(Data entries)

-=-=-=-=-

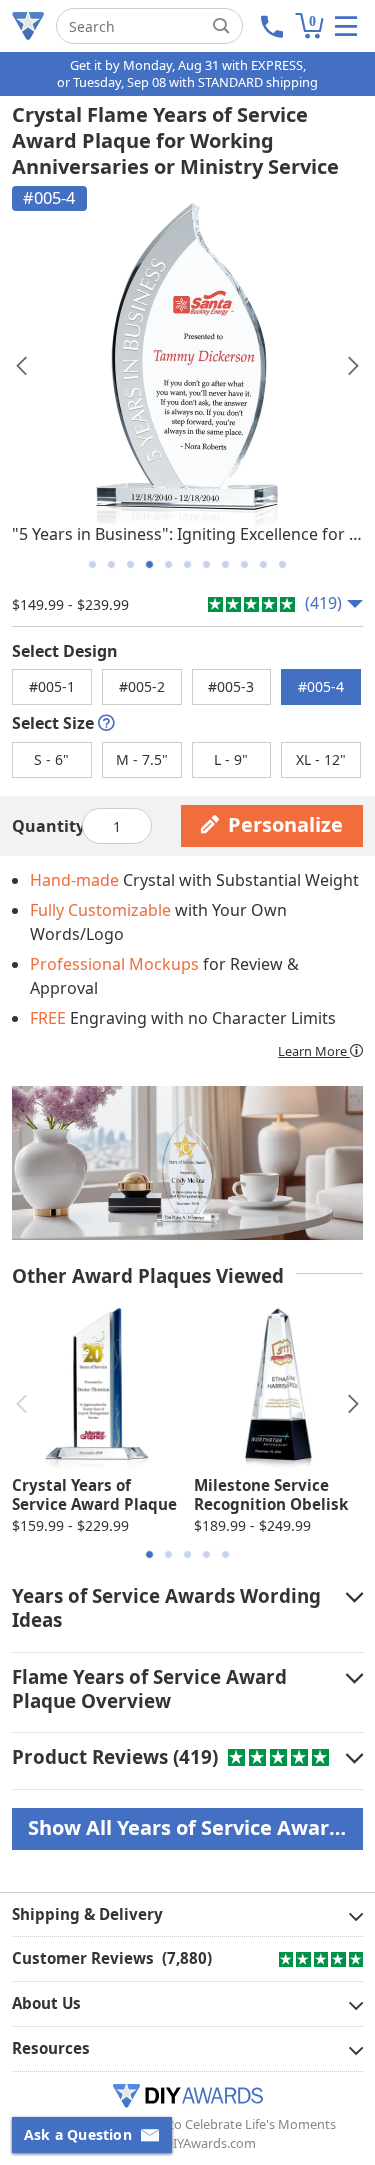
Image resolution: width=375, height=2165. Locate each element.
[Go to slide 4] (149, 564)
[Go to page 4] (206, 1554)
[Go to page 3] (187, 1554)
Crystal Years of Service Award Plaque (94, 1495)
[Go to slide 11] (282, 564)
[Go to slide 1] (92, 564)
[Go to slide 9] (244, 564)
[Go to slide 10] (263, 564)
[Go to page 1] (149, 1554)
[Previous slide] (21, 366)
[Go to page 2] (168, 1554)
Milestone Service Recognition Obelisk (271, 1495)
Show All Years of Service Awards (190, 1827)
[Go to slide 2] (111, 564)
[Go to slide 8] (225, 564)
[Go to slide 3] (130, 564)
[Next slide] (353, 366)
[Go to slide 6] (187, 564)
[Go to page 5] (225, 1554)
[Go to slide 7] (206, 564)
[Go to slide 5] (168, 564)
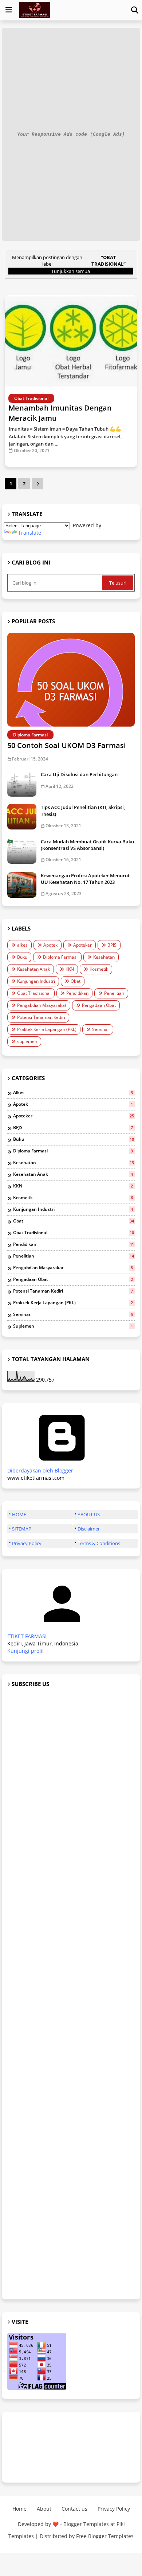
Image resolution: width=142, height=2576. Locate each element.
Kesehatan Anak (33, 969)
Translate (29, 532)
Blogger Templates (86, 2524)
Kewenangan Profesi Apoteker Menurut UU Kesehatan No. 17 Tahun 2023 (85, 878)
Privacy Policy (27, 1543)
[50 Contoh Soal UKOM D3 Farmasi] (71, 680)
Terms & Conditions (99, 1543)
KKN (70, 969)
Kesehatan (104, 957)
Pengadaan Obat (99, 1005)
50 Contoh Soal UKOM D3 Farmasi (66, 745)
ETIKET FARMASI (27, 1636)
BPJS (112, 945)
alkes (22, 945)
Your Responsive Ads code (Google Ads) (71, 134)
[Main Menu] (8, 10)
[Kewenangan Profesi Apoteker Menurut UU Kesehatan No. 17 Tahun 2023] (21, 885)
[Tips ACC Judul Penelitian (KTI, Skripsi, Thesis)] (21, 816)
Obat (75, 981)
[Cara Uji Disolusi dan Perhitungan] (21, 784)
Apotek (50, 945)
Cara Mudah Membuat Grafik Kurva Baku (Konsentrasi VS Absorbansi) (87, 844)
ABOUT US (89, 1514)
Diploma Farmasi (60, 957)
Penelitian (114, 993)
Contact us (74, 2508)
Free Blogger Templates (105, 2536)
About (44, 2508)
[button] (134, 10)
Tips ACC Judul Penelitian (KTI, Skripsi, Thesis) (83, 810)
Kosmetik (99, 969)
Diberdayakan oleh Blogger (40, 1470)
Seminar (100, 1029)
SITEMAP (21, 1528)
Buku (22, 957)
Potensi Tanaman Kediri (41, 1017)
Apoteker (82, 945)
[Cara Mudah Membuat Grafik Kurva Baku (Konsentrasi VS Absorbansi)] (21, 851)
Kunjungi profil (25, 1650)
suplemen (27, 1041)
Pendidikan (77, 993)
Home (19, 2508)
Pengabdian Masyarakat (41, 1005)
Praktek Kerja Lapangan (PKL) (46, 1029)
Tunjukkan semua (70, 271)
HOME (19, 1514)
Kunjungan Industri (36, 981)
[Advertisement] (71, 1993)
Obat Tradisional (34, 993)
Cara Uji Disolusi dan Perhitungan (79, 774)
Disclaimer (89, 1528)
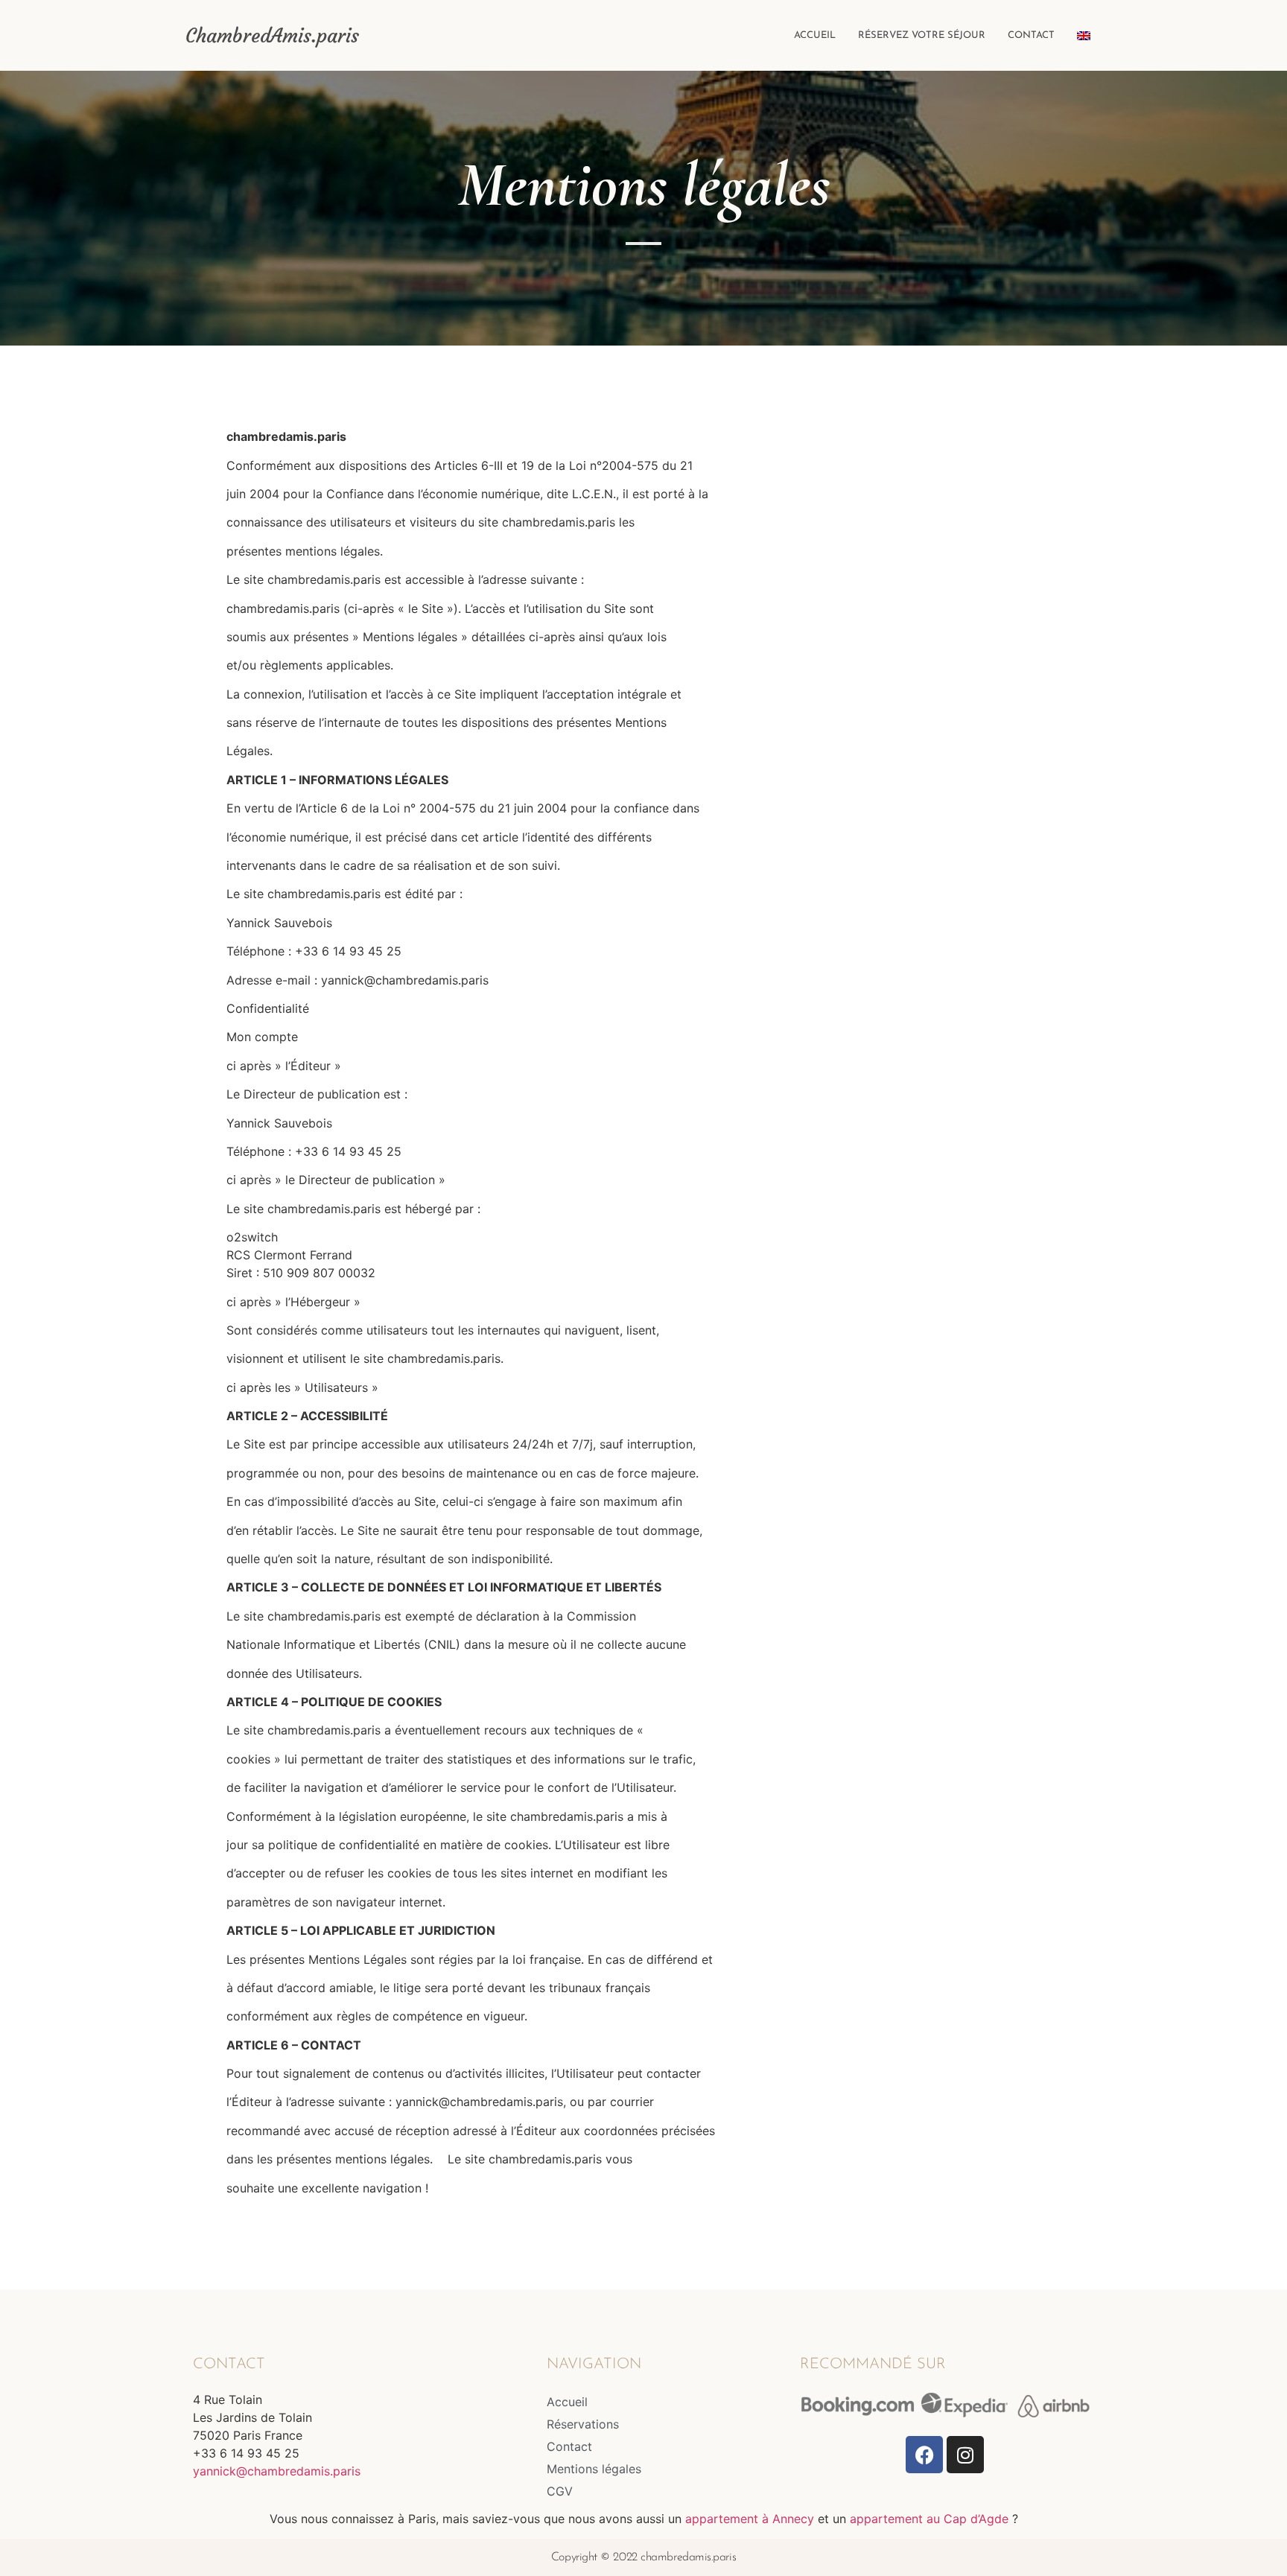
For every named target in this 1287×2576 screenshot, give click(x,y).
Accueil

-=-=-=-=-

Required work
Lines holding "Blogger": copy each one from the records above.

Task output
Blogger Templates (86, 2524)
Free Blogger Templates (105, 2536)
Diberdayakan oleh Blogger (40, 1470)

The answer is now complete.